OTTAWA – Canadian home sales were up from a year ago in December, but slid lower compared with the previous month for the third consecutive time, the Canadian Real Estate Association says.
The industry association said Wednesday that the number of sales last month was up 12.9 per cent compared with December 2012, and the national average price was up 10.4 per cent to $389,119.
However the December’s sales, through the multiple listing service, were down 1.8 per cent from November, continuing a downward trend that began with CREA’s October report.
“Activity has gradually eased back from stronger than expected levels last summer and is now roughly in line with the 10-year monthly average,” CREA president Laura Leyser said.
“We’ll likely continue getting mixed signals in the months ahead, with positive year-over-year comparisons for sales masking the recent moderation in the monthly sales trend.”
For the full year, there were 457,893 homes sold through the MLS system, up eight-tenths of a per cent from 2012.

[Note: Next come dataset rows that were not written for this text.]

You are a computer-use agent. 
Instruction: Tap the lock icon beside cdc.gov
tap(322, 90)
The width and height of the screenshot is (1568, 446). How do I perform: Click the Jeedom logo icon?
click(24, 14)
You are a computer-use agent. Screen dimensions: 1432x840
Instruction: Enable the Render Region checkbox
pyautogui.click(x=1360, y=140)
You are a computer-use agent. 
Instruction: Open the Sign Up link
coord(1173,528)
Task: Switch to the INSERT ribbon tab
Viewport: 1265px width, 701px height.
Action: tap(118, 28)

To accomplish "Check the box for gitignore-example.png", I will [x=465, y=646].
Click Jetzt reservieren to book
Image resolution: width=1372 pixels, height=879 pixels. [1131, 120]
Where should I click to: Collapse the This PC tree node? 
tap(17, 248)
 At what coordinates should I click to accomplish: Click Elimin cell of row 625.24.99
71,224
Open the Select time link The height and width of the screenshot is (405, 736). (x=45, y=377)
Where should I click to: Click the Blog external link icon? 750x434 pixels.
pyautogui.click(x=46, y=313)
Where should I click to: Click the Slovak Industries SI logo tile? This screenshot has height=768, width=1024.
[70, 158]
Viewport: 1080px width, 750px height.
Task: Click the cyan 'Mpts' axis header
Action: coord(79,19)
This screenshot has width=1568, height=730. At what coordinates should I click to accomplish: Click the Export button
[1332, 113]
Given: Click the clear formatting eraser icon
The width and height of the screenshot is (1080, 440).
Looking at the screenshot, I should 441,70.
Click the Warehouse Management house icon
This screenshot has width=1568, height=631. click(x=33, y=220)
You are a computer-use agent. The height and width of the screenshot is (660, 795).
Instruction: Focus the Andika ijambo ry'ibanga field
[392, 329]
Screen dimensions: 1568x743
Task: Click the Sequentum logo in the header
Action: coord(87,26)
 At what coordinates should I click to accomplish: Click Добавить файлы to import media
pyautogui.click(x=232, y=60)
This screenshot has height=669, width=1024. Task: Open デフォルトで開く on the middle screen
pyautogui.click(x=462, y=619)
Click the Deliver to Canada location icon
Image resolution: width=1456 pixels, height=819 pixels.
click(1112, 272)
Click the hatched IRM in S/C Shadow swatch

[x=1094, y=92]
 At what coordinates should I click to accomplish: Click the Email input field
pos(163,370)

Economists and policy-makers have been scrutinizing the Canadian housing market for indications of weakness and warning signs of a possible crash.
However, BMO senior economist Robert Kavcic said it was hard to find evidence to suggest anything by a soft landing for the market.
“Look for current balanced conditions and somewhat higher interest rates to lead to steady sales this year, with price growth tucked neatly below the rate of income growth,” Kavcic said.
TD economist Diana Petramala noted that some of the weakness in December may have been due to the freezing weather.
“However, higher mortgage interest rates appear to be taking some steam out of home demand, particularly for first time homebuyers,” Petramala wrote in a report.
“Five-year mortgage rates have risen by 70 basis points since May. Going forward, a continued increase in longer term interest rates will offset improving economic conditions, helping to keep home sales stable in 2014 and 2015.”
While home sales in December were down compared with November on a national basis, roughly 60 per cent of the local markets across the country saw lower sales.
Declines in Calgary, Edmonton and Toronto more than offset gains in Vancouver, the Fraser Valley and St. Catharines, Ont.
Meanwhile, the number of newly listed homes fell 4.3 per cent on a month-over-month basis in December.
The national sales-to-new listings ratio climbed to 55 per cent in December compared to 53.6 per cent in November.